SCITAT: A Question Answering Benchmark for Scientific Tables and Text Covering Diverse Reasoning Types

Xuanliang Zhang; Dingzirui Wang; Baoxin Wang; Longxu Dou; Xinyuan Lu; Keyan Xu; Dayong Wu; Qingfu Zhu

2025 ACL ACL 2025

SCITAT: A Question Answering Benchmark for Scientific Tables and Text Covering Diverse Reasoning Types

Abstract

AbstractScientific question answering (SQA) is an important task aimed at answering questions based on papers. However, current SQA datasets have limited reasoning types and neglect the relevance between tables and text, creating a significant gap with real scenarios. To address these challenges, we propose a QA benchmark for scientific tables and text with diverse reasoning types (SCITAT).

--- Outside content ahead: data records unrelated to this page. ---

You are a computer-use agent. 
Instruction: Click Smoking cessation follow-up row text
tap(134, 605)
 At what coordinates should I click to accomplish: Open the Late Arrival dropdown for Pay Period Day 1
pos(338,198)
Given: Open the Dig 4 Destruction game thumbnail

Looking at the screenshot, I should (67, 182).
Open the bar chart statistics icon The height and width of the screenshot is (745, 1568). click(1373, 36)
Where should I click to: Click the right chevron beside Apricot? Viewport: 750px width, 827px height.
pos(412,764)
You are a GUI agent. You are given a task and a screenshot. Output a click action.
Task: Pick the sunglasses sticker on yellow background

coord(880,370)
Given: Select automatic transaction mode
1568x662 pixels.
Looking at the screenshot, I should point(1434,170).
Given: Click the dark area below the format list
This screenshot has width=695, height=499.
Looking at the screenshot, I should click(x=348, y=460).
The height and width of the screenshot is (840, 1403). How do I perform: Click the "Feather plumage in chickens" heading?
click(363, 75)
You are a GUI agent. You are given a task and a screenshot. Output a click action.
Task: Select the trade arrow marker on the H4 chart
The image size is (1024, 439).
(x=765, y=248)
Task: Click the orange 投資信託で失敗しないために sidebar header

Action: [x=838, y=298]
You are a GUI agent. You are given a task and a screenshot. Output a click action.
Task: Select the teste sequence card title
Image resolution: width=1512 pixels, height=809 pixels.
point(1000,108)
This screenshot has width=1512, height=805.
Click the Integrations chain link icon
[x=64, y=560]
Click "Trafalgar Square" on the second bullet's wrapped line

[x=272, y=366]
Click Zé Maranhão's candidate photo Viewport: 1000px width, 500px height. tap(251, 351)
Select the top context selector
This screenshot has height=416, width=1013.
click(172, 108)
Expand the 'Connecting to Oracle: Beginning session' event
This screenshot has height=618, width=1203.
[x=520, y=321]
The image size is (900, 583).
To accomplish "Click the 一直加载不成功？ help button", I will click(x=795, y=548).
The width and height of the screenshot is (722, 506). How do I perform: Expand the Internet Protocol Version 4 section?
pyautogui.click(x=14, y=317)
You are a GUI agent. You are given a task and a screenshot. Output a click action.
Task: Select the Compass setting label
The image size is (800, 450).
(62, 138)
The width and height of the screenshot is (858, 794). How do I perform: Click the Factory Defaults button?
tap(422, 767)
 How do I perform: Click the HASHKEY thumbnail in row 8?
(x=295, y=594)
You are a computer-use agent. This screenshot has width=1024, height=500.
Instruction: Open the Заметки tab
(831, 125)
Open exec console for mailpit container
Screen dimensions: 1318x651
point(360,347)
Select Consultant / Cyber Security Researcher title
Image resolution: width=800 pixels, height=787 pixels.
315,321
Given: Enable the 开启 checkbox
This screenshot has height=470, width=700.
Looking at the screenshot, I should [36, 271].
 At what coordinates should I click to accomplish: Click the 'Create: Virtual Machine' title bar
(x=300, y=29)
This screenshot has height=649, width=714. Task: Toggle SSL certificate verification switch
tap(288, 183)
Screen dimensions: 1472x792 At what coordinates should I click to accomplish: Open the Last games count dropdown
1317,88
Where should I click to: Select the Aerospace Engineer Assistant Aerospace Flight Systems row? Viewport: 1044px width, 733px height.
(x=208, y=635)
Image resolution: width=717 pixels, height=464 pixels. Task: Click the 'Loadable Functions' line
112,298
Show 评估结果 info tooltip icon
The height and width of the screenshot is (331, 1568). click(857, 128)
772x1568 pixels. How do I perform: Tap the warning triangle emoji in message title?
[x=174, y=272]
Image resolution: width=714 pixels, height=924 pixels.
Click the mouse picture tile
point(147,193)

To cover more reasoning types, we summarize various reasoning types from real-world questions. To reason on both tables and text, we require the questions to incorporate tables and text as much as possible. Based on SCITAT, we propose a baseline (CAR), which combines various reasoning methods to address different reasoning types and process tables and text at the same time. CAR brings average improvements of 4.1% over other baselines on SCITAT, validating its effectiveness. Error analysis reveals the challenges of SCITAT, such as complex numerical calculations and domain knowledge.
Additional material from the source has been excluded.